Identifying health risks through AI and physiotypes

Read the research paper here.

Researchers at UF’s Intelligent Critical Care Center (IC3) recently published a study in PLoS Digital Health that showed their artificial intelligence research could potentially help hospitals improve healthcare decisions for patients by assessing a combination of vital signs during the first six hours of hospital admission.

In the study, IC3 researchers used AI to examine 75,762 admissions of 43,598 patients at UF Health Shands Hospital from 2014 to 2016. These patient admissions were examined for six vital signs over the first six hours of admission: systolic blood pressure, diastolic blood pressure, heart rate, temperature, oxygen saturation, and respiratory rate.

The IC3 researchers were able to classify patients into four physiotypes (categories of people with distinguishing features), and a patient’s physiotype gave clues about the chance of serious health outcomes such as acute kidney injury, blood clotting, sepsis, ICU admission, mechanical ventilation, and dialysis. The physiotypes also identified the likelihood of patient mortality in the short term (within 30 days) and long term (within 3 years).

Though previous studies had used unsupervised AI machine-learning analysis for patients with a common diagnosis (such as sepsis or acute respiratory distress syndrome), this IC3 study used this AI analysis for all patients admitted to a hospital for any reason.

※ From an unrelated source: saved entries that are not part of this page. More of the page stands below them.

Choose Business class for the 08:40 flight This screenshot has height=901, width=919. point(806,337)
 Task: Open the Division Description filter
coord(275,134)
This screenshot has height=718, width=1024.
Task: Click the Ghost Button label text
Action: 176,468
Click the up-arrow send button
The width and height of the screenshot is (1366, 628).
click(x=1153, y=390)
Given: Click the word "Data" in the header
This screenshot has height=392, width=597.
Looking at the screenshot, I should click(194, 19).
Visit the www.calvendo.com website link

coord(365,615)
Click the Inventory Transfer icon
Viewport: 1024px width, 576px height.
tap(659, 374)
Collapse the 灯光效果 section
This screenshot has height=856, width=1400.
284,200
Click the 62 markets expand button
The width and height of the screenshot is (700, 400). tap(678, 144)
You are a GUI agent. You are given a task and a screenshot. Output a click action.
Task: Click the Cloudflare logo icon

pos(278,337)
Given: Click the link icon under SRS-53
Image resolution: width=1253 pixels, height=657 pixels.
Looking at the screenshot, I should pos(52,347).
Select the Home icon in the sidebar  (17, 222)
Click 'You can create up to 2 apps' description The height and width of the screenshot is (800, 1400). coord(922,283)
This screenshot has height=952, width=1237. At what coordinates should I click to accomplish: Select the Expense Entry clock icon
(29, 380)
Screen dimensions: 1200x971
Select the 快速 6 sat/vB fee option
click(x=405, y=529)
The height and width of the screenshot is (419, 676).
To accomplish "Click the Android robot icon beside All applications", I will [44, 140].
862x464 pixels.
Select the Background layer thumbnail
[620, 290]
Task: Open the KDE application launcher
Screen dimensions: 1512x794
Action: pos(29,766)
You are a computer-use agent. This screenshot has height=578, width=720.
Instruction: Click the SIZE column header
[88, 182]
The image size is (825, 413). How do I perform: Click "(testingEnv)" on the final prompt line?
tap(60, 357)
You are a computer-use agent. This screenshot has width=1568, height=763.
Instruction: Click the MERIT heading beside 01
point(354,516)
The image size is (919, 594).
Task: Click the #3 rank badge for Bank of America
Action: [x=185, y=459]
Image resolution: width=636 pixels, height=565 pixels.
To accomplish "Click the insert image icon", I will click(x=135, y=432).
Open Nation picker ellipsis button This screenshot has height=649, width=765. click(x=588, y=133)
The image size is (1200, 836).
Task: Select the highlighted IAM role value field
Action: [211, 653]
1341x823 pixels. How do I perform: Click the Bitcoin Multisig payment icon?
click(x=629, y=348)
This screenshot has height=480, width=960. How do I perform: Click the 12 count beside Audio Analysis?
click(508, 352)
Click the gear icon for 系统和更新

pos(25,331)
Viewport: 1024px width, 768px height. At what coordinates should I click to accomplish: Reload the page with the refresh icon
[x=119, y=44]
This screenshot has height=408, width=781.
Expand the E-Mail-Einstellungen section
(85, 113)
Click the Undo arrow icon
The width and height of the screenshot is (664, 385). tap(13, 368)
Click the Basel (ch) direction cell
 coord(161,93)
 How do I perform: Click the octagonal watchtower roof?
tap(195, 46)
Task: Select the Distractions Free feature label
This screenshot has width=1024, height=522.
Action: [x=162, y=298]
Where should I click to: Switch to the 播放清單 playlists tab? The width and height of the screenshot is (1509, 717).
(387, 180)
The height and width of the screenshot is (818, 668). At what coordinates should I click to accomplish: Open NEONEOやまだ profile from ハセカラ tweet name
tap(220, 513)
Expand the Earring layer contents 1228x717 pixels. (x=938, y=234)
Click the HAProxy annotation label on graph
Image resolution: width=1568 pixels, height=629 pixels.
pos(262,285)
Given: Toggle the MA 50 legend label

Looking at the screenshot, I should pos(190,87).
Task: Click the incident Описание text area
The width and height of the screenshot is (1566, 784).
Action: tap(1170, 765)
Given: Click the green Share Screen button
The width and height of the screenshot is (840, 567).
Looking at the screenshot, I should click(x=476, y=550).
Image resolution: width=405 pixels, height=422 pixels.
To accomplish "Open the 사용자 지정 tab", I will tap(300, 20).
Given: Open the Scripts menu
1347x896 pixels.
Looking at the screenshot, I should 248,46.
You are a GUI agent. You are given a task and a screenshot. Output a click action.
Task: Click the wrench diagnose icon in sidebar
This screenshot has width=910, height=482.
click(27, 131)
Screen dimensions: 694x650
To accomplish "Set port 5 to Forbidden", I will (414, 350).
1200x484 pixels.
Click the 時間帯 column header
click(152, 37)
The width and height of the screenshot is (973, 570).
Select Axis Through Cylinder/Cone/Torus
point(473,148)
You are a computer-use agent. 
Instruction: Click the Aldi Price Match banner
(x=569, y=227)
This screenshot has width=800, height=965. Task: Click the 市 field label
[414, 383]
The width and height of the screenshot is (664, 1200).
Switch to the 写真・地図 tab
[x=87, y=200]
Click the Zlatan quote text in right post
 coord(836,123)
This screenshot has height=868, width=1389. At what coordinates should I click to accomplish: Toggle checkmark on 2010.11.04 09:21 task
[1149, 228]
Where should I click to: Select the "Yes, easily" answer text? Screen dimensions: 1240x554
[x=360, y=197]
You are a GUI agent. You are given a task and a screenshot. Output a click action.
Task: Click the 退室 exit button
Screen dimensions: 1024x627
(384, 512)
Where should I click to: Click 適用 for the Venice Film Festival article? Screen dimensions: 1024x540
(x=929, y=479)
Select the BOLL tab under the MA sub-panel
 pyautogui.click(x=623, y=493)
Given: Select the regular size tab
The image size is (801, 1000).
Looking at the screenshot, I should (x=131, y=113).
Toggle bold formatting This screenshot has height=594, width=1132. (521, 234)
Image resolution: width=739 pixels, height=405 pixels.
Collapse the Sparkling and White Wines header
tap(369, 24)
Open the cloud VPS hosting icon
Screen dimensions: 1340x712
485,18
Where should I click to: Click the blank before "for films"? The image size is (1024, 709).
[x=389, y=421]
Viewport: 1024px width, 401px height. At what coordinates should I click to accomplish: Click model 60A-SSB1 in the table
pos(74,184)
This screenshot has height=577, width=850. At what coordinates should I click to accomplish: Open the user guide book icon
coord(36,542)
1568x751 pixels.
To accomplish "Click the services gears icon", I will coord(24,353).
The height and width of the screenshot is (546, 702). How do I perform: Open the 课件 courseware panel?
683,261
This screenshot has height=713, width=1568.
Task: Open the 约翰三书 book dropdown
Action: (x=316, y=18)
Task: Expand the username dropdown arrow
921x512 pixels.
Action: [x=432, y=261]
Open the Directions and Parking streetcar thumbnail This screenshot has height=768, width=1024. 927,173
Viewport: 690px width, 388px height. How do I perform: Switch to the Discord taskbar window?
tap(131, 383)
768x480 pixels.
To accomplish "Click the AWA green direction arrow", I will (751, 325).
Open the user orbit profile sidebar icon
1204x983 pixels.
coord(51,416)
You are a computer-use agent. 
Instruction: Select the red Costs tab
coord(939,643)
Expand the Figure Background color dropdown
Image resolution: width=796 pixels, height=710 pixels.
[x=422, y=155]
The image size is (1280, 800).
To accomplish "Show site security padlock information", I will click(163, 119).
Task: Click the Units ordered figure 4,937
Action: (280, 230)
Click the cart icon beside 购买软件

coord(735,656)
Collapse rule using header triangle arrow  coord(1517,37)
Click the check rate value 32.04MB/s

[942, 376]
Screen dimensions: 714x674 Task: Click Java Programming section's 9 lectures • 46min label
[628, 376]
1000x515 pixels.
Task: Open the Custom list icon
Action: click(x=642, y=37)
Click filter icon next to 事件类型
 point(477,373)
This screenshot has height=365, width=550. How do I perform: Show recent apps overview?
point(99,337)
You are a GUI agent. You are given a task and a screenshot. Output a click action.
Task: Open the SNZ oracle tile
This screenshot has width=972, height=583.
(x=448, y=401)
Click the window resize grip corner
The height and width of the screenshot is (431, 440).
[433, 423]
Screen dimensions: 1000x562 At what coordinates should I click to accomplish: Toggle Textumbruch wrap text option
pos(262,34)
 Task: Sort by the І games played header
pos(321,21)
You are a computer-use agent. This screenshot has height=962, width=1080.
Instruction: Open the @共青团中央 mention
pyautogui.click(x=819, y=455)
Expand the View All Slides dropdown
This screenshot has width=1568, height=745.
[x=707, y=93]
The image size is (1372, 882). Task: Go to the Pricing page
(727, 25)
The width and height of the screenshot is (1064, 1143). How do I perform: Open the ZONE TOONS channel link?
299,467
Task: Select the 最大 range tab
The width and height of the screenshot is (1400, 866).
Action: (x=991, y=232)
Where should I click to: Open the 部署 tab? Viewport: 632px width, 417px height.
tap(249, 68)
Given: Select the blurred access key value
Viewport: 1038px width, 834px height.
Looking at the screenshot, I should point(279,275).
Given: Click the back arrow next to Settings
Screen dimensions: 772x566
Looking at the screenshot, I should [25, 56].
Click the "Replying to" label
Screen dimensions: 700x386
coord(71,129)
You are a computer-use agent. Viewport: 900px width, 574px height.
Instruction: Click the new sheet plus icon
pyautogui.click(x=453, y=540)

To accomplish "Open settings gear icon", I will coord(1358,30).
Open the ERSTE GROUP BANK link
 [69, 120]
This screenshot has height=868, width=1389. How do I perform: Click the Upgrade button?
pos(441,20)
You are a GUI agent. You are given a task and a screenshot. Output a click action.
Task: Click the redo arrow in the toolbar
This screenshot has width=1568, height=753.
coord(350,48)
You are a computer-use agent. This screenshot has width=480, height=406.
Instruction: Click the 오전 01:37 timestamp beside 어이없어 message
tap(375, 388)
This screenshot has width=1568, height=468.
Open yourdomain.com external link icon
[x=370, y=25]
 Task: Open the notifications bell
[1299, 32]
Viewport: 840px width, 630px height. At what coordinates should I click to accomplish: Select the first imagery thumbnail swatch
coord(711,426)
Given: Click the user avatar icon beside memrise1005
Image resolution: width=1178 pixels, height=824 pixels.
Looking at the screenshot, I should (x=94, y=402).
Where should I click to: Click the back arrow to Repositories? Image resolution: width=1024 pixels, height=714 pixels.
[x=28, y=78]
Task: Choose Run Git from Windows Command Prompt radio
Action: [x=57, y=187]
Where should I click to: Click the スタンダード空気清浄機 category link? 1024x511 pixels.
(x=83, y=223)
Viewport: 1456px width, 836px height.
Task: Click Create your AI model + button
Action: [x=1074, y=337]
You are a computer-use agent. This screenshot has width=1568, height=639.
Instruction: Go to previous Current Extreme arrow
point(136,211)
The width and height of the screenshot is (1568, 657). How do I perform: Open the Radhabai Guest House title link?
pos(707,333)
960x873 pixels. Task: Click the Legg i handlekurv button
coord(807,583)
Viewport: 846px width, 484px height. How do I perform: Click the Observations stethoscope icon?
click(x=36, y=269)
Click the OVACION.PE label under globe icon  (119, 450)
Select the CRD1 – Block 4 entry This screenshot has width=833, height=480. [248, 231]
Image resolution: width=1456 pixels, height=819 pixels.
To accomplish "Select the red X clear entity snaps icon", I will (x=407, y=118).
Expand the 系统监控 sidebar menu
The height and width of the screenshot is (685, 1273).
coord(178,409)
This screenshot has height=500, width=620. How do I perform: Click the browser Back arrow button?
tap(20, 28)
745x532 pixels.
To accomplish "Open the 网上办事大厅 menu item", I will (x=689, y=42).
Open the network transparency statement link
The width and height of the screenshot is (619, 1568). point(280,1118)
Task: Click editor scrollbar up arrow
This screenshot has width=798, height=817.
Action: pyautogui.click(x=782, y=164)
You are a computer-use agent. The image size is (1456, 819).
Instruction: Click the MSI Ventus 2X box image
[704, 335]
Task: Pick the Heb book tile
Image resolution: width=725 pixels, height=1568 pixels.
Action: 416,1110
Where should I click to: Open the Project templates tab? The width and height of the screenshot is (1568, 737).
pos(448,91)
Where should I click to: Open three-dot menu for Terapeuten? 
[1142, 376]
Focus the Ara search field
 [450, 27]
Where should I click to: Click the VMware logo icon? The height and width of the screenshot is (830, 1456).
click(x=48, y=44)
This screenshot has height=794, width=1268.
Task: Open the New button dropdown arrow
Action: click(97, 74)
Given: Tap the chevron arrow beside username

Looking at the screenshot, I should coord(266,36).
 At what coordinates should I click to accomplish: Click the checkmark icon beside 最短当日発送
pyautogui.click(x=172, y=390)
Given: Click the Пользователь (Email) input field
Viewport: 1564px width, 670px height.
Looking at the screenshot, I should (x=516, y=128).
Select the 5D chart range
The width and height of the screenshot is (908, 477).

What could this mean for patient care?

Depending on a patient’s physiotype, hospitals may better understand which patients would benefit from:

  • early ICU admission
  • early discharge or low-intensity care settings
  • more attention to post-discharge follow-up due to long-term health struggles

While this study only included patient data from UF Health and would need to be tested in a clinical trial, the IC3 study provided new assessments that did not simply give the same information as existing assessments. Because they could provide rapid insight into potential patient issues, these new assessments could be important for decision-making under time constraints.